VUE DU CIEL, LA TERRE EST PLUS GRANDE
La vision de l’Autre, qu’il s’agisse d’une figure allemande ou française, paraît avoir subi peu de changement chez Tourguéniev durant la période examinée. Seules quelques évolutions somme toute mineures viennent rompre le continuum de l’image globalement peu nuancée et parfois – dans le cas des Français – peu reluisante de l’Autre, telle que celle-ci transparaît à la lecture des lettres de l’écrivain. Heureusement, sur le plan littéraire, Tourguéniev sut exploiter la diversité des univers culturels auxquels il avait accès à cette période de sa vie. Cet élargissement de l’horizon géographique et ethnographique littéraire passe chez lui, ainsi que nous allons l’examiner à présent, par une transgression des frontières du réel et une prise du recul par rapport aux différents pays, dans une tentative d’offrir (et de s’offrir) une vue plus globale, souvent vertigineuse, de espace géographique littéraire (et réel) européen. Les années que Tourguéniev passa à Baden-Baden comptèrent certainement parmi les plus heureuses, ou en tout cas les plus apaisantes de sa vie ; elles furent remplies de certitudes, de passe-temps agréables, d’un relatif bien-être physique et moral. Peu habitué à ressentir autant de satisfactions à la fois, Tourguéniev semble au début se laisser vivre et mettre sa plume de côté… Le confort badois fait taire l’inspiration de Tourguéniev, les lettres de l’écrivain en témoignent, comme celle-ci, adressée à Vassili Botkine.

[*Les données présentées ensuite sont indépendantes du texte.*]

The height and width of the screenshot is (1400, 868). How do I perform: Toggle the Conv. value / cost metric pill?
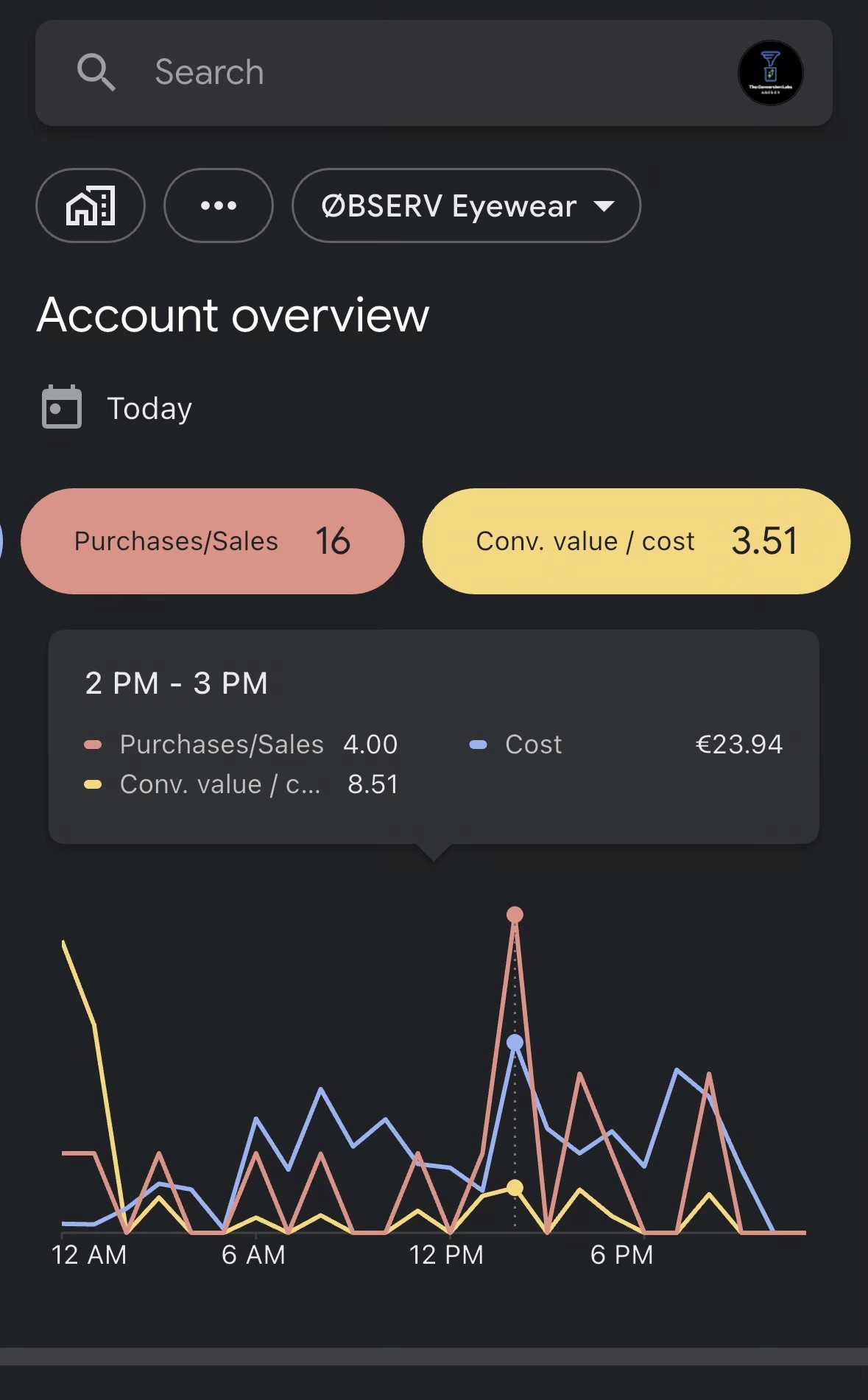[636, 541]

Tout distrait l’écrivain de l’exercice de sa plume ; même le beau temps et l’éveil de la nature au printemps, particulièrement délectable à Bade, l’empêche de se concentrer : « Le printemps est radieux ici : aussi ne travaillé-je guère – ou plutôt ma paresse est enchantée de ce prétexte»1167. La période d’inactivité ne fut pas très longue cependant : le calme de Bade se révéla en fin de compte tout aussi propice à l’écriture qu’au repos. Plus d’une dizaine d’œuvres furent écrites par Tourguéniev entre 1863 et 1870 : récit, nouvelles, souvenirs et un roman, Fumée. Lorsqu’on lit les œuvres d’Ivan Tourguéniev de cette période, dans l’ordre où elles virent le jour, on ne peut que s’étonner de la diversité des genres, des sujets, des tons qu’elles présentent. La chronologie de l’œuvre de cette période dévoile que, tout comme par le passé, l’écrivain travaillait de façon régulière, quoique par intermittences. Le début de son séjour badois fut marqué par l’écriture de trois récits très différents : « Apparitions », « Assez ! » et « Le Chien ». « Apparitions », conçu par Tourguéniev dès 1855, écrit principalement au début des années 1860 et terminé à Baden-Baden en juin 18631168, fut qualifié par l’auteur lui-même de « fantaisie ». Il s’agit d’un récit fantastique qui relate les rencontres nocturnes du narrateur avec un spectre, l’apparition d’une jeune femme qui s’était éprise de lui et l’entraîne dans ses pérégrinations à travers l’espace et le temps. En même temps qu’il terminait « Apparitions », Tourguéniev travaillait à un autre récit, « Assez ! », d’une facture également tout à fait inédite pour lui. Complété par le sous-titre Extraits des notes d’un artiste décédé, « Assez ! » est une œuvre philosophico-lyrique et l’un des écrits les plus personnels de Tourguéniev. À travers le carnet d’un homme, un artiste disparu ainsi que le précise le sous-titre du récit, le lecteur découvre la chronique morcelée de sa relation amoureuse et du déchirement émotionnel qui s’ensuivit.
« Le Chien » quant à lui fut imaginé par Tourguéniev à la fin des années 1850 et rédigé au printemps 1864. Il s’agit d’une autre nouvelle fantastique, très différente cependant d’« Apparitions », avant tout par un ancrage plus « réaliste » de l’histoire qui y est relatée. Porphyre, un ancien hussard, propriétaire terrien dans la région de Kalouga, est témoin d’un phénomène étrange : chaque soir au coucher, il croit entendre un chien remuer en dessous de son lit, et lorsqu’il consulte un sage pour connaître le sens de ces manifestations de l’étrange, celui-ci lui conseille de faire acquisition d’un chien, car, considère-t-il, il s’agit là d’un avertissement émanant des forces bienveillantes à Porphyre. Quelques années plus tard, le chien de Porphyre, appelé Trésor, sauve miraculeusement son maître au prix de sa vie : la prophétie se révèle juste en prouvant l’existence de surnaturel. Après ce « triple tir » inédit et inhabituel pour le talent fondamentalement réaliste de l’écrivain, on serait tenté de croire que l’inspiration tourguénievienne prenait une direction différente.